Some basic so far, and I'm not even to the sea levels part (why spoil your best suspense?):
--> Polar bears are not declining.
--> Glaciers are climate artifacts, not sacred treasures.
--> The average developing country's income will rise 12 fold by 2100, according to the UN, so the resources will be vast for adaptation.
--> Cold kills far more each year than heat, to which humans adapt--throughout history--far better, so global warming will save far more lives than it kills.
--> Finally, humans have always prospered when it's gotten warmer and suffered when it's gotten colder, and these rises are not unprecedented: worst-case rises have already been successfully managed in large "heat island" cities over the past century and even in these "labs," cold kills more each year than heat!
I'm not running any serious real-world numbers here, which Lomborg supplies in abundance, and his Copenhagen Consensus stuff of prioritizing many other ills over global warming remains powerful and brilliant stuff ... even if our NewRuleSets.Project beat him by a couple of years using exactly the same techniques and yielding exactly the same results!
You think he ever visited my Naval War College site?
Okay, I'm getting verklempft ... Talk amongst yourselves ....
Reader Comments (6)
Of course, for the ultra-enviros Lomborg's human-centered environmentalism is the problem, not the solution, since it's the human-centered perspective that they object to in the first place.
I do fear an overly aggressive and damaging response during the next decade (ie Clinton II). Unwise policy here could be very costly and keep hundreds of millions in poverty by needlessly slowing global gdp growth.
In general, the approach on the Copenhagen Consensus is flawed becasue it's suggests we should direct efforts toward addressing problems when the costs and the benefits are easy to calculate (like fine particlate polution and premature mortality) and away from complex ones where they're more difficult to assess (like global warming). Like it or not, it appears that we're headed toward a globale temperature threshold that hasn't been crossed in over 300,000 years. It might not be a problem, but I'm not sure the past 10,000 years of history is of much help in determining that (except maybe to note that homo spaiens civilzation took place during a relative climate sweet spot - possibly through of our own making through advent of agriculture).
Clearly we'll never be able to address meeting any serious reduction targets of climate forcing agents unless developing countires can manage their emissions while dealing with their conventional pollution problems and making thier economies grow (and in doing so further shrinking the gap).
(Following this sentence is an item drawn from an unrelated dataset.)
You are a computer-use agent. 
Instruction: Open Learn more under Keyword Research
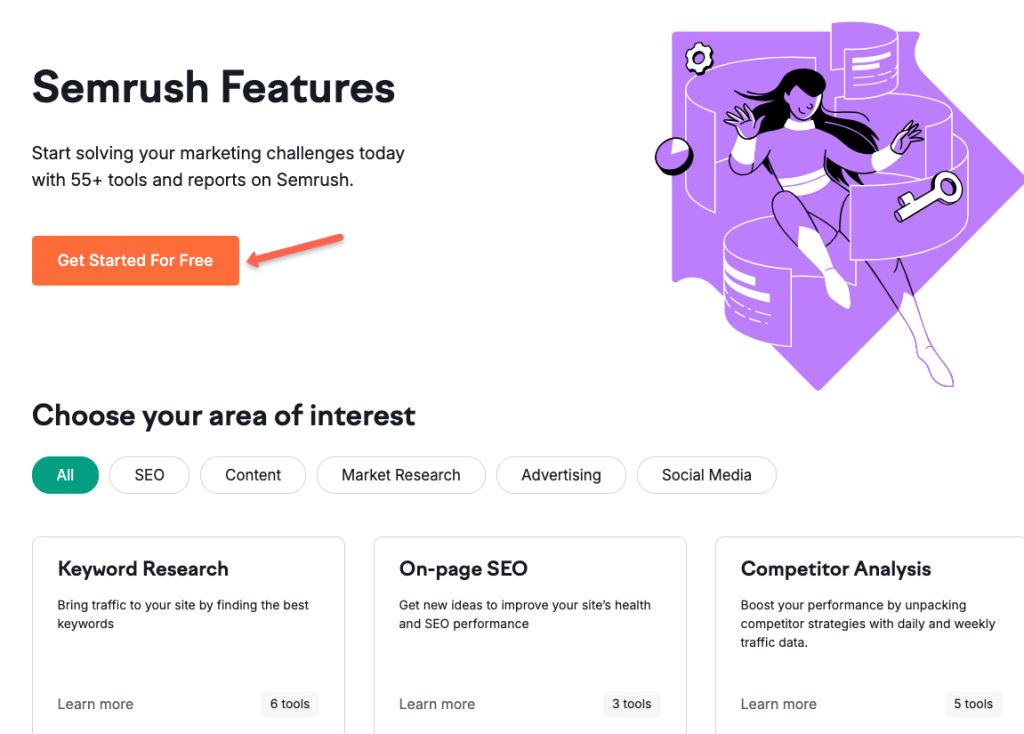[x=95, y=704]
I don't think playing Alfred E. Newman in response to sci-fi apocolyptic stories will help much in that regard. We need to focus on serious solutions like making our public and private sectors more flexiable, and being creative about accelerating technology comercializtion curves.
In the Netherlands, government and business address environmental issues by forming a "covenent" and make collaberative choices about goals, while allowing for enormous flexability in meeting those goals. Maybe we need an Amsterdam Convention.